Lors de la réunion, le gouvernement a tenté de nous présenter cette mesure comme « dérogatoire » (favorable), les salariés étant, eux, soumis à 1015 et 2030 VHMS pour un semestre ou une année d’ouverture des mêmes droits. C’est oublier que certains salariés bénéficient du seuil encore plus bas de 600 VHMS. Sont notamment concernés les travailleurs saisonniers, qui n’ont ainsi pas à pâtir d’un temps de travail réduit et d’une condition d’emploi précarisée du fait de leurs CDD. Si nous ne pourrons bénéficier d’une telle mesure, c’est que, par définition, les quantités d’heures de travail nécessaires pour réaliser nos œuvres sont impossibles à évaluer. [Note : La belle excuse ! Comme si les artistes auteurs n’étaient pas eux aussi des précaires ! On en arrive ici au « loup » caché derrière la promesse gouvernementale de disparition de la distinction entre assujettis et affiliés, laquelle, pour les raisons qui viennent d’être exposées, ne sera que partielle.]

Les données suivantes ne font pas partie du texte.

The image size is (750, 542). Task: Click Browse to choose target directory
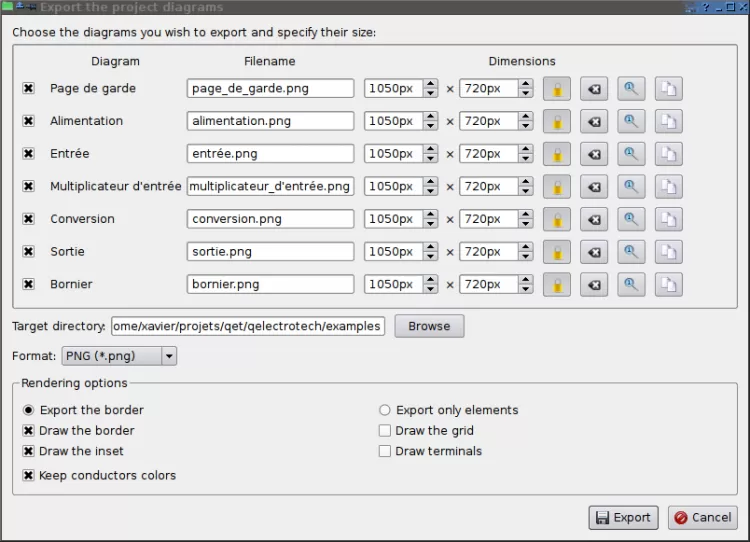pyautogui.click(x=429, y=326)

Après les protestations soulevées par ce point, la réunion s’est terminée par une série de questions venant de la salle.

  • La principale : Comment les représentants des artistes auteurs seront-ils (ou pas) associés aux réformes du régime ? Des consultations pour chaque décret d’application sont demandées.

Réponse : des réunions régulières seront organisées au ministère de la Culture pour mise en œuvre de la réforme. [Note  : Malheureusement, on s’est aperçu depuis que le gouvernement entendait imposer son propre « casting » de participants à la première de ces consultations. Au mépris de la loi, plusieurs syndicats indépendants en sont exclus (SELF, SNP, UNPI, notamment), alors que seront présents les OGC (Organismes de Gestion collective : SACD, SACEM, etc) qui pourtant ne détiennent aucun pouvoir légal de représentativité des professions concernées, mais seulement de leurs sociétaires, comme c’est aussi le cas pour les associations.]

Rédaction et notes : Christian Vilà, pour le SELF.